Source code for equiadapt.images.canonicalization_networks.custom_nonequivariant_networks

from typing import List

import torch
import torchvision
from torch import nn



[docs]
class ConvNetwork(nn.Module):
    """
    This class represents a convolutional neural network.

    The network consists of a sequence of convolutional layers, each followed by batch normalization and a GELU activation function. The number of output channels of the convolutional layers increases after every third layer. The network ends with a fully connected layer.

    Methods:
        __init__: Initializes the ConvNetwork instance.
        forward: Performs a forward pass through the network.
    """


[docs]
    def __init__(
        self,
        in_shape: tuple,
        out_channels: int,
        kernel_size: int,
        num_layers: int = 2,
        out_vector_size: int = 128,
    ):
        """
        Initializes the ConvNetwork instance.

        Args:
            in_shape (tuple): The shape of the input data. It should be a tuple of the form (in_channels, height, width).
            out_channels (int): The number of output channels of the first convolutional layer.
            kernel_size (int): The size of the kernel of the convolutional layers.
            num_layers (int, optional): The number of convolutional layers. Defaults to 2.
            out_vector_size (int, optional): The size of the output vector of the network. Defaults to 128.
        """
        super().__init__()

        in_channels = in_shape[0]
        layers: List[nn.Module] = []
        for i in range(num_layers):
            if i == 0:
                layers.append(nn.Conv2d(in_channels, out_channels, kernel_size, 2))
            elif i % 3 == 2:
                layers.append(
                    nn.Conv2d(out_channels, 2 * out_channels, kernel_size, 2, 1)
                )
                out_channels *= 2
            else:
                layers.append(nn.Conv2d(out_channels, out_channels, kernel_size, 2))
            layers.append(nn.BatchNorm2d(out_channels))
            layers.append(nn.GELU())

        self.enc_network = nn.Sequential(*layers)
        out_shape = self.enc_network(torch.zeros(1, *in_shape)).shape

        # self.scalar_fc = nn.Linear(out_shape[1] * out_shape[2] * out_shape[3], 1)
        out_dim = out_shape[1] * out_shape[2] * out_shape[3]
        self.final_fc = nn.Sequential(
            nn.BatchNorm1d(out_dim),
            nn.Dropout1d(0.5),
            nn.ReLU(),
            nn.Linear(out_dim, out_vector_size),
        )
        self.out_vector_size = out_vector_size



[docs]
    def forward(self, x: torch.Tensor) -> torch.Tensor:
        """
        Performs a forward pass through the network.

        Args:
            x (torch.Tensor): The input data. It should have the shape (batch_size, in_channels, height, width).

        Returns:
            torch.Tensor: The output of the network. It has the shape (batch_size, out_vector_size).
        """
        batch_size = x.shape[0]
        out = self.enc_network(x)
        out = out.reshape(batch_size, -1)
        return self.final_fc(out)





[docs]
class ResNet18Network(nn.Module):
    """
    This class represents a neural network based on the ResNet-18 architecture.

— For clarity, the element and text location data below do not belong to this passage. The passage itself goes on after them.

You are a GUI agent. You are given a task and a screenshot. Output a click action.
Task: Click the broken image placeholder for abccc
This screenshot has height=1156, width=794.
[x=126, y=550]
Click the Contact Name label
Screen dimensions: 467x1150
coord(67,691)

    The network uses a pre-trained ResNet-18 model without its weights. The final fully connected layer of the ResNet-18 model is replaced with a new fully connected layer.

    Attributes:
        resnet18 (torchvision.models.ResNet): The ResNet-18 model.
        out_vector_size (int): The size of the output vector of the network.
    """

    def __init__(
        self,
        in_shape: tuple,
        out_channels: int,
        kernel_size: int,
        num_layers: int = 2,
        out_vector_size: int = 128,
    ):
        """
        Initializes the ResNet18Network instance.

        Args:
            in_shape (tuple): The shape of the input data. It should be a tuple of the form (in_channels, height, width).
            out_channels (int): The number of output channels of the first convolutional layer.
            kernel_size (int): The size of the kernel of the convolutional layers.
            num_layers (int, optional): The number of convolutional layers. Defaults to 2.
            out_vector_size (int, optional): The size of the output vector of the network. Defaults to 128.
        """
        super().__init__()
        self.resnet18 = torchvision.models.resnet18(weights="DEFAULT")
        self.resnet18.fc = nn.Sequential(
            nn.Linear(512, out_vector_size),
        )

        self.out_vector_size = out_vector_size


[docs]
    def forward(self, x: torch.Tensor) -> torch.Tensor:
        """
        Performs a forward pass through the network.

        Args:
            x (torch.Tensor): The input data. It should have the shape (batch_size, in_channels, height, width).

        Returns:
            torch.Tensor: The output of the network. It has the shape (batch_size, 1).
        """
        return self.resnet18(x)





[docs]
class WideResNet101Network(nn.Module):
    """
    This class represents a neural network based on the WideResNetNetwork architecture.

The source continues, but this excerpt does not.